When we want to make a woman feel good, we often tell her how pretty she is, how nice her hair is, or how well she’s dressed. And I don’t think that these things are bad in and of themselves, but I do think that this is indicative of how our society continues to view women. We consider a woman’s appearance to be her most important asset, plain and simple.
My friend L over at Life In Pint-Sized Form also posted about Ugly Acceptance, and I think she made a lot of really wonderful and succinct points. My favourite is this one:
” … the Ugly Acceptance movement … isn’t about accepting that you, personally, are ugly. It’s about accepting that beauty doesn’t fit into glossy little boxes with bows on the top.”
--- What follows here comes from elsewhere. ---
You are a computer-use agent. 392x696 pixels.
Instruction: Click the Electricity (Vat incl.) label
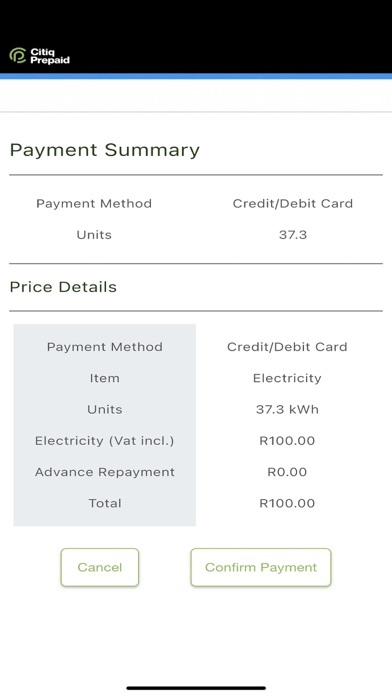point(105,441)
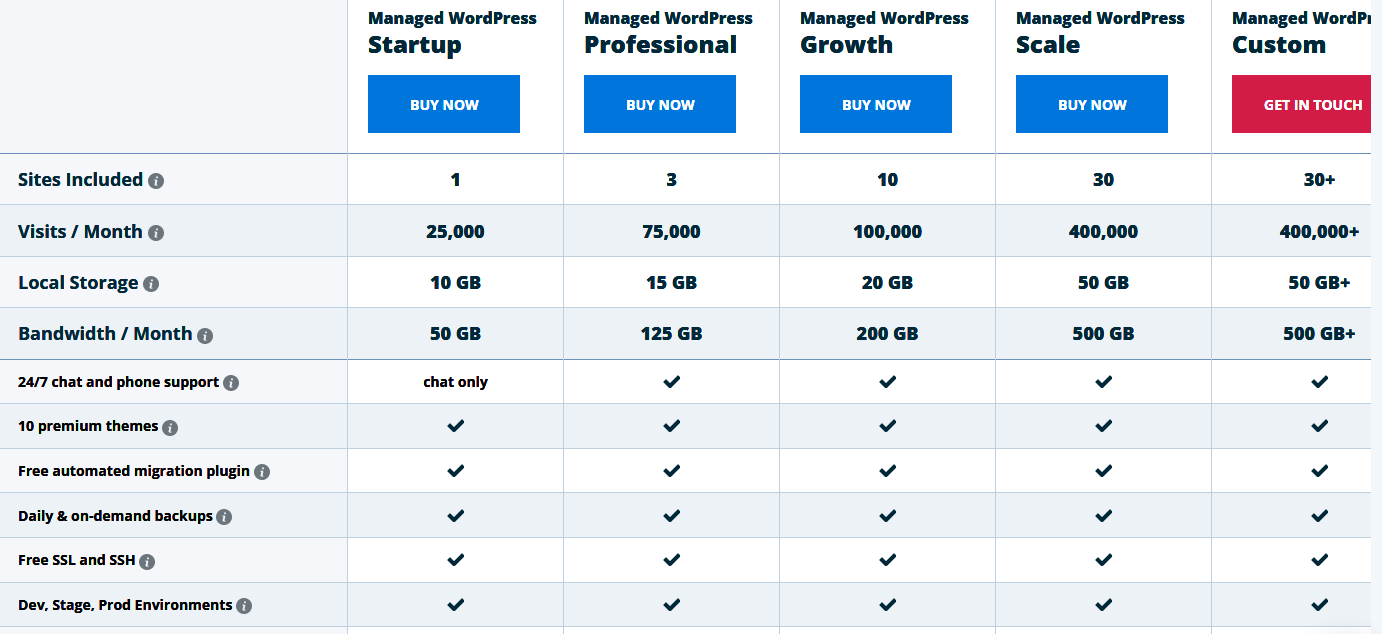
Task: Click the Scale plan's 400,000 visits value
Action: (1103, 232)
Yes, exactly. I’m not trying to say that you are ugly, what I’m saying is that all women, even incredibly beautiful celebrities, feel ugly sometimes. No woman can ever fully achieve the incredibly high standards for beauty that our society sets. And the thing is, I am tired of feeling like that is something that I need to achieve.
To go back to my original story about my trip to the doctor, imagine that same story but with a depressed young man in place of a young woman. Would that doctor ever try to comfort a sad, hopeless man by telling him that he was beautiful? Not bloody likely.
The next time you want to give someone a little pick-me-up, want to say something that will make them feel better, try to stay away from compliments about their appearance. Or, if you do really want to remind them that they’re pretty, add that they are also smart, and funny, and valuable to you as a friend. Praise their accomplishments and positive personality traits instead of their looks. Admire the things about them that they have control over, that they have done for themselves, instead of resorting to the old standard, but you’re bee-yoo-tee-ful.
For once, try to look beneath the surface, and see straight into that person’s heart (use your x-ray goggles for this). Chances are it’s beautiful, too.
See? So pretty.
While I do think you’re pretty (and please don’t knee my groin!), I also see that you’re beautiful on the inside (with my xray goggles of course). You’re a gifted writer, have a huge heart, and are kinder than most people I’ve known my whole life … and we barely know each other. Despite not being familiar with each other in person as adults, I DO value your friendship, and I also truly value your blog… it helps me to feel a little less alone. So thank you. ❤
Thank you, this is so kind of you!
I think I’m just really frustrated with how much I care about my appearance, how lacking I find myself. Writing about it helps, and reading your comments helps too ❤
Great post again. I like to think of beauty as just a single aspect of a person. Yes, some people are beautiful and that can be celebrated, just like how people’s talents for playing tennis, or creating art, or writing, are celebrated. It would be absurd for Usain Bolt to attempt to shame Obama by telling him he couldn’t run very fast. Similarly, it is equally irrelevant to fixate on Hillary Clinton or Angela Merkel’s physical appearance, but people just don’t seem to get that.
” It would be absurd for Usain Bolt to attempt to shame Obama by telling him he couldn’t run very fast. ”
Yes, exactly! I am just so tired of my appearance mattering so much to everyone, including, sadly, myself.